In that regard, children are so much smarter than us adults. They always know what they dislike and like and would never, at least never voluntarily, do something that could “no!” They would rather not do. When I was a child, I knew what I did not want, so accordingly, I tried my best to stay the hell away from it.
Somewhere as I crashed into my adulthood (cause I never landed, landing would imply some smoothness, mine was far from it), I lost that instinct. Not only that, I seem to have gained a sort of ultra-magnetic attraction towards things that I know I could never like. Like a moth to a flame, I seem to delve into such things, stockpiling the mountain of regret even higher. This unbridled sense of gathering up even higher and higher resentment only seems to be getting impractical.

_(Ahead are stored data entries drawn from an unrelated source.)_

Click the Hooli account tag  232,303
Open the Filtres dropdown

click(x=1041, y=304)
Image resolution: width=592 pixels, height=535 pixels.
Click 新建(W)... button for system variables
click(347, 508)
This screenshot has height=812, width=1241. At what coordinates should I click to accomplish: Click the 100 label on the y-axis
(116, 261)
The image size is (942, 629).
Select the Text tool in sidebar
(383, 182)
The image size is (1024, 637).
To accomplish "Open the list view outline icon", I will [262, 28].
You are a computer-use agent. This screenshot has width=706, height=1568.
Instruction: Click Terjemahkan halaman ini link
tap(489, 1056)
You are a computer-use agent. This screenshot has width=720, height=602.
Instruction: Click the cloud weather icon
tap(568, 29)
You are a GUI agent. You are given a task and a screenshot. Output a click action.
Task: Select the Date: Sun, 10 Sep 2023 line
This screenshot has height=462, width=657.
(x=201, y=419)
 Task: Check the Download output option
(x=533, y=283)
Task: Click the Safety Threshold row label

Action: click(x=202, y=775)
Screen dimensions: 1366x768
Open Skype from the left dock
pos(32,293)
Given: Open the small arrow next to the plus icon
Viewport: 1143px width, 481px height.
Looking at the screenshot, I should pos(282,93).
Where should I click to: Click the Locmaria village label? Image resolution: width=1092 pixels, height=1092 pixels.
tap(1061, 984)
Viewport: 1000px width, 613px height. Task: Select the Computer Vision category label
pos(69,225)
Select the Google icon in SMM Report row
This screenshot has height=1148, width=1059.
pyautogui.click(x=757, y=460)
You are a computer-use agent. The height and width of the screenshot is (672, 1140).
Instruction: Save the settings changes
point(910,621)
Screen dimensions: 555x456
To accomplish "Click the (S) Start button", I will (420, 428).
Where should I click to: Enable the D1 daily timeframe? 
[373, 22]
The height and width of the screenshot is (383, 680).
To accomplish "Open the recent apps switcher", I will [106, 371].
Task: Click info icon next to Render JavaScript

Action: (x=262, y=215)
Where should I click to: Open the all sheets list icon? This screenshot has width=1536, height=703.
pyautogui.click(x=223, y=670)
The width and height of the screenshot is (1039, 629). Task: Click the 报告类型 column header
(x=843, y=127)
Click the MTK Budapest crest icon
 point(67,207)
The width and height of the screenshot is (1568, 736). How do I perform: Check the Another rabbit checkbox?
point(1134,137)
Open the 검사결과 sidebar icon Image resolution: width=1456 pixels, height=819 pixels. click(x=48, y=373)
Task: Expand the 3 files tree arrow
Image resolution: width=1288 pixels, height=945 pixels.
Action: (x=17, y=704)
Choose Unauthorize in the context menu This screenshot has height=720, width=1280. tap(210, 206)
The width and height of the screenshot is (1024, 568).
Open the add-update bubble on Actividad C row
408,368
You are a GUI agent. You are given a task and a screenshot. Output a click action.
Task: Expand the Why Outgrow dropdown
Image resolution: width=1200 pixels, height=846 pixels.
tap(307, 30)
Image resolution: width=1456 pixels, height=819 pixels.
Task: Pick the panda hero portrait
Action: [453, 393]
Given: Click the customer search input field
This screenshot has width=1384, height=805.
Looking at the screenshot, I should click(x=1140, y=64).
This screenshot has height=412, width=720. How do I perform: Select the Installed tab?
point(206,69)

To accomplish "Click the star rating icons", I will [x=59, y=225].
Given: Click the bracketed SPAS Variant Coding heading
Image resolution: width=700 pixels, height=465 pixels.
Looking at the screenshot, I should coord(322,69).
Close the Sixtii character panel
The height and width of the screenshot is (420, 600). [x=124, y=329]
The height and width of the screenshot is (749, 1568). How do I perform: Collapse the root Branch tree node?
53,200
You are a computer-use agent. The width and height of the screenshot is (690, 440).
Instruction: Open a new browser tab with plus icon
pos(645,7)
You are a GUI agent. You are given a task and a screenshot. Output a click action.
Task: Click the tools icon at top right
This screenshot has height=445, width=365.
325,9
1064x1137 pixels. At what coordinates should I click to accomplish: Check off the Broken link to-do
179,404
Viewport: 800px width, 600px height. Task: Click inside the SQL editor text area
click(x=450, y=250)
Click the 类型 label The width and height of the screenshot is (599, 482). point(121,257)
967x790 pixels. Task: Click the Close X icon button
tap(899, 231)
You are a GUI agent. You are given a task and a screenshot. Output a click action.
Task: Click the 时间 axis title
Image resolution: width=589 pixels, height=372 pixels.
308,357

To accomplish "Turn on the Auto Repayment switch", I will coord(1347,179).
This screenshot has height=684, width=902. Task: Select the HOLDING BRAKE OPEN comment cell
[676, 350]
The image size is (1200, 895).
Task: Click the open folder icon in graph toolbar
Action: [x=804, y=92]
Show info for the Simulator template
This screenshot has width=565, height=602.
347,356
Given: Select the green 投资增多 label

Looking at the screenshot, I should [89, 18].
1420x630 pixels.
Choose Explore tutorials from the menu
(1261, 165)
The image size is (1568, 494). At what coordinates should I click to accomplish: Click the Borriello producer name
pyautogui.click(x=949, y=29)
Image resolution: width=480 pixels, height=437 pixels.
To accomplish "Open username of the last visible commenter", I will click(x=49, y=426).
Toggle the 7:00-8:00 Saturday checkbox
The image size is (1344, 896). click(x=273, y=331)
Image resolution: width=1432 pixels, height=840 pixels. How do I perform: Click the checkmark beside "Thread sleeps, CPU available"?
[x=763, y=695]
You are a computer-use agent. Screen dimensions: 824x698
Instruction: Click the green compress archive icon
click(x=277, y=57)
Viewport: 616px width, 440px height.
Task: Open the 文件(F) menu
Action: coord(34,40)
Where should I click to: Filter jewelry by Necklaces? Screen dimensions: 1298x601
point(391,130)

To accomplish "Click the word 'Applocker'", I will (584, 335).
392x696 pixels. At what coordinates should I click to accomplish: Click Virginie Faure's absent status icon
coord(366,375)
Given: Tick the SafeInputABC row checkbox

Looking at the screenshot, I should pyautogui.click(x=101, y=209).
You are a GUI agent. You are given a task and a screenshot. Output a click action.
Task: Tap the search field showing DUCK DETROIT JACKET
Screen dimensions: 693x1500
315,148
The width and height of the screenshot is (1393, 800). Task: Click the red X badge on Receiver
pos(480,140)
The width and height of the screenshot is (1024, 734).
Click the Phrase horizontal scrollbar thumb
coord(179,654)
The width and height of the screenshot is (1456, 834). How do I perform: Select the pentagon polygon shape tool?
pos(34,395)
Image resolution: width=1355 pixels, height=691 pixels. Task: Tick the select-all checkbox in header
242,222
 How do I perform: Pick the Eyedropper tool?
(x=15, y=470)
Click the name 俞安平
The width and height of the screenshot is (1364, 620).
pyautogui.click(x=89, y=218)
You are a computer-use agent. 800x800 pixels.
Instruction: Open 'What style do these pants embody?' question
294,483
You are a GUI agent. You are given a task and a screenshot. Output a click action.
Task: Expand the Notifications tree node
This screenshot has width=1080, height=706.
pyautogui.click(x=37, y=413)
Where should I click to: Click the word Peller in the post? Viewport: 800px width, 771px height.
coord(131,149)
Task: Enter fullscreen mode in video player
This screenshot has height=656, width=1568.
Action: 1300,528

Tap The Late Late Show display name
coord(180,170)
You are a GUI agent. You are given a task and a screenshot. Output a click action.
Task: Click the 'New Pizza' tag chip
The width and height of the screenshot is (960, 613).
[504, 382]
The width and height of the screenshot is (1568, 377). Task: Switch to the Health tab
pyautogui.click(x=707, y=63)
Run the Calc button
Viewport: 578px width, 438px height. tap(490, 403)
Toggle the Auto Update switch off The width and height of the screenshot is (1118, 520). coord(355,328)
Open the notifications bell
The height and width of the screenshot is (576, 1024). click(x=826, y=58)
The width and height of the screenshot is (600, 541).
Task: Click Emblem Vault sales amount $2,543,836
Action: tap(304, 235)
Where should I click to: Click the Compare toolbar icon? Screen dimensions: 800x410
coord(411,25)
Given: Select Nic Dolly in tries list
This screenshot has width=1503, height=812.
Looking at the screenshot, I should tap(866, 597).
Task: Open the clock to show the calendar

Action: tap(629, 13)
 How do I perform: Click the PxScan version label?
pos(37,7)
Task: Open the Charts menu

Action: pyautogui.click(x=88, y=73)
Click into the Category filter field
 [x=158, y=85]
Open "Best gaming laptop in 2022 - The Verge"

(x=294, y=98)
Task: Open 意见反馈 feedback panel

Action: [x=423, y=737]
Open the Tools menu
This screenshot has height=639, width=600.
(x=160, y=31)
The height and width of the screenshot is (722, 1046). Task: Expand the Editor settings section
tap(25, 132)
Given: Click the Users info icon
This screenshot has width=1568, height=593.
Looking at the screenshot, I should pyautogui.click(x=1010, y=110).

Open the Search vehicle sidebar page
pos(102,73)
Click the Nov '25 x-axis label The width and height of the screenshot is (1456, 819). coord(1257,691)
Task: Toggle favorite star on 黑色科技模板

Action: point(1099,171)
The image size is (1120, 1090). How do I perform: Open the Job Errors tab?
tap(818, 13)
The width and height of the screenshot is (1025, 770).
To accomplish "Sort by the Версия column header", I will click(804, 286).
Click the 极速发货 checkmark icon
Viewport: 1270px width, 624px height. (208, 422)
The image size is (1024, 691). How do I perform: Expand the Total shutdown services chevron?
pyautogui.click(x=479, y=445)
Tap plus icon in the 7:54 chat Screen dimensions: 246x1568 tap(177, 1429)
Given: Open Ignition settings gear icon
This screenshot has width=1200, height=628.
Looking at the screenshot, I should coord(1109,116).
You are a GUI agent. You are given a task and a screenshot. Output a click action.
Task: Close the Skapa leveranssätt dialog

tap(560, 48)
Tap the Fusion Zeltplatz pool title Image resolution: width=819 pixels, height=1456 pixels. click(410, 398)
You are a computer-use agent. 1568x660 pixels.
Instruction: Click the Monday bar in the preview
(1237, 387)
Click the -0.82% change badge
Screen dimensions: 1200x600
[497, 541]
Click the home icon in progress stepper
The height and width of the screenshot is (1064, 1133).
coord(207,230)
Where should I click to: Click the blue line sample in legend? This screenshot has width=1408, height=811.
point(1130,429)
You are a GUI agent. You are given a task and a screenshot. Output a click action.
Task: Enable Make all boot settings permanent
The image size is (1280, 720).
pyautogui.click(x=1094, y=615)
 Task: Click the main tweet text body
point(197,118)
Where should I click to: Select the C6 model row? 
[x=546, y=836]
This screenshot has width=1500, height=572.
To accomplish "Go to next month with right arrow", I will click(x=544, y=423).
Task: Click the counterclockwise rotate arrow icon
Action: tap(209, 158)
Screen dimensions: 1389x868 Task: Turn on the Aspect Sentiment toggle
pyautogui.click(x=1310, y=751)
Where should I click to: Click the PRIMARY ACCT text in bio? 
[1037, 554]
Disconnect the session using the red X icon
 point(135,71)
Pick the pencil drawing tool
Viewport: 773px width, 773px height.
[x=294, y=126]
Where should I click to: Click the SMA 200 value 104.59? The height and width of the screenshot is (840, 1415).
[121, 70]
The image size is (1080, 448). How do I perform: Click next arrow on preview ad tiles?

Today, I witnessed another one of those self-loathing, embarrassing moments where you have to watch someone else get the stuff or recognition that you hoped you would/could get, whilst you are assigned some random cleaning chores like some fucking janitor. And the only way you had to stop yourself and your ego to scramble into tiny little bit pieces is by telling yourself, “you are a big boy, you can take it.”
So what do I do? So I took it, passively, and now I am full of disgust, resentment, hatred, hell in general. It’s funny, after getting shit-faced by so many for so long, you would think that you get used to it, maybe it gets easier. Trust me, it does not. It never gets easier. My little bruised ego just goes into hiding for a while but always comes out of its shell like a snale only to be hurt and tucked away again.
So I did just that. I hid, in my own body, my room inside my own flesh, trying to unhear, to unsee the little smirks, the shit-eating grins, the knowing gaze of the Principal who knows full well of what he did but feigns ignorance all the same.
I didn’t want to return today. I did not want to stop walking. I just wished that the road would never end, so when it eventually did as roads always do, I took the path another, fourth path, hoping it would lead me not to my house
I just wanted to escape, to just let this all go and never do this ever again. I wonder, is there even a point where any of these get easier? Even as I write this, I want to ball my fucking eyes out. If there is a rebirth and a next life, I just pray that I am born as someone talented who is always at the pinnacle of the hierarchy and manages all that almost effortlessly and not as some fucking bottom feeder, living by and trying to keep his ego alive by the little bits and scraps of leftover compliments that he may or may not get on a very good day.
This might be the longest I have ever written. I was hoping to feel better after putting it into ink, but I still feel heavy and sad and unwanted, an all-around idiot who doesn’t have a clue what the fuck he is up to.